Die führenden Politiker vor allem auf westlicher Seite nahmen diese Expertenpapiere jedoch noch nicht einmal zur Kenntnis. Eingedenk des Versailler Vertrags gingen sie davon aus, daß die Deutschen auch diesmal nicht bezahlen würden, zumal Lieferungen aus der laufenden Produktion nicht möglich seien. Auf der Konferenz von Jalta einigten sich die Sowjets und die USA dann aber doch auf ein gemeinsames Vorgehen, nämlich eine Reparationssumme von 20 Milliarden US-Dollar (Preisstand 1938), die zur Hälfte an die Sowjetunion abgeführt werden sollte. Gleichzeitig wurde beschlossen, eine alliierte Reparationskommission einzurichten, doch die britische Delegation unter Churchill meldete Vorbehalte an. Die deutlich spürbare Atmosphäre des Mißtrauens verstärkte sich, als die alliierten Truppen Deutschland von allen Seiten besetzten. Es begann ein wilder Wettlauf um die Hochtechnologiesektoren des deutschen Rüstungsbereichs und der Gesamtindustrie.

Als die Konferenz von Potsdam an der Reparationsfrage zu scheitern drohte, wurde im letzten Augenblick ein Kompromiß erzielt. Die Reparationszonen wurden in eine östliche und eine westliche Sphäre aufgeteilt, was der Auftakt zum Kalten Krieg war. In der östlichen Sphäre entnahm die Sowjetunion Demontagegüter und Reparationslieferungen aus ihrer Zone und später der DDR bis 1953. Davon gab sie 15 Prozent an Polen ab, das zusätzlich die Gebiete erhielt, die die Deutschen 1945/46 zurückgelassen hatten. Zur westlichen Zone fand im November/Dezember 1946 eine Konferenz in Paris mit 18 Delegationen statt und es wurde eine interalliierte Reparationsagentur gegründet. Der materielle Gesamtschaden für die westliche Sphäre wurde auf die gewaltige Summe von 389 Mrd. US-Dollar (Preisstand 1938) hochgeschätzt, davon für Griechenland 7,2 Mrd. US-Dollar. Die extreme Höhe dieser Summe resultierte daraus, daß die USA, Großbritannien und ihre Commonwealth-Partner in ihre Forderungen allgemeine Kriegskosten einrechneten, was nicht den internationalen Reparationsbestimmungen entsprach. Es wurden letztlich auch keine absoluten Summen verteilt, sondern nur Quoten an den konfiszierten deutschen Auslandsvermögen und an den Demontagegütern aus den Westzonen.

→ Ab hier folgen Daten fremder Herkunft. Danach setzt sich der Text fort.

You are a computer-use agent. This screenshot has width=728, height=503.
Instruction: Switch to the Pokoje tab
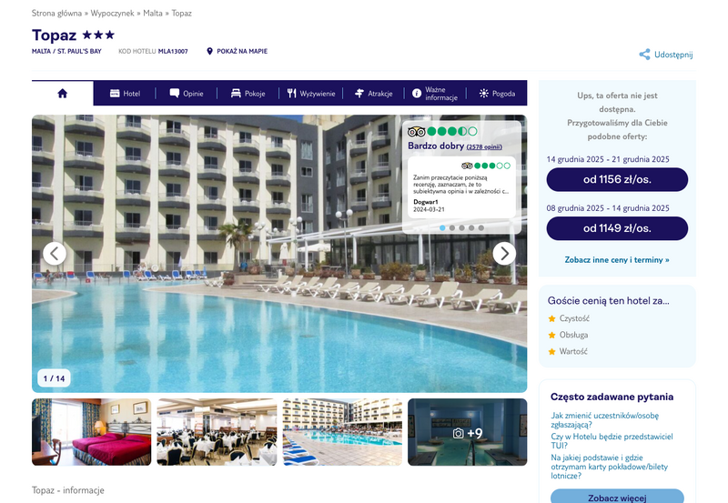pyautogui.click(x=248, y=94)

Griechenland erhielt Quoten von 2,7 bzw. 4,5 Prozent. Das war gemessen am Ausmaß der Zerstörungen extrem wenig, die griechische Delegation protestierte heftig und die Abschlußkonferenz wurde auf Mitte 1946 vertagt, bis auch die Griechen nachgegeben hatten. Insgesamt wurden aus den Westzonen Demontagegüter im Umfang von 520 Mio. US-Dollar entnommen, davon erhielt Griechenland 25 Mio. als Gegenwert. Vor allem die US-amerikanische Militärregierung blockierte seit 1946 die Reparationsentnahmen und desavouierten damit die Reparationspolitik in der westlichen Sphäre vollständig. Der Kalte Krieg eskalierte, so der Referent.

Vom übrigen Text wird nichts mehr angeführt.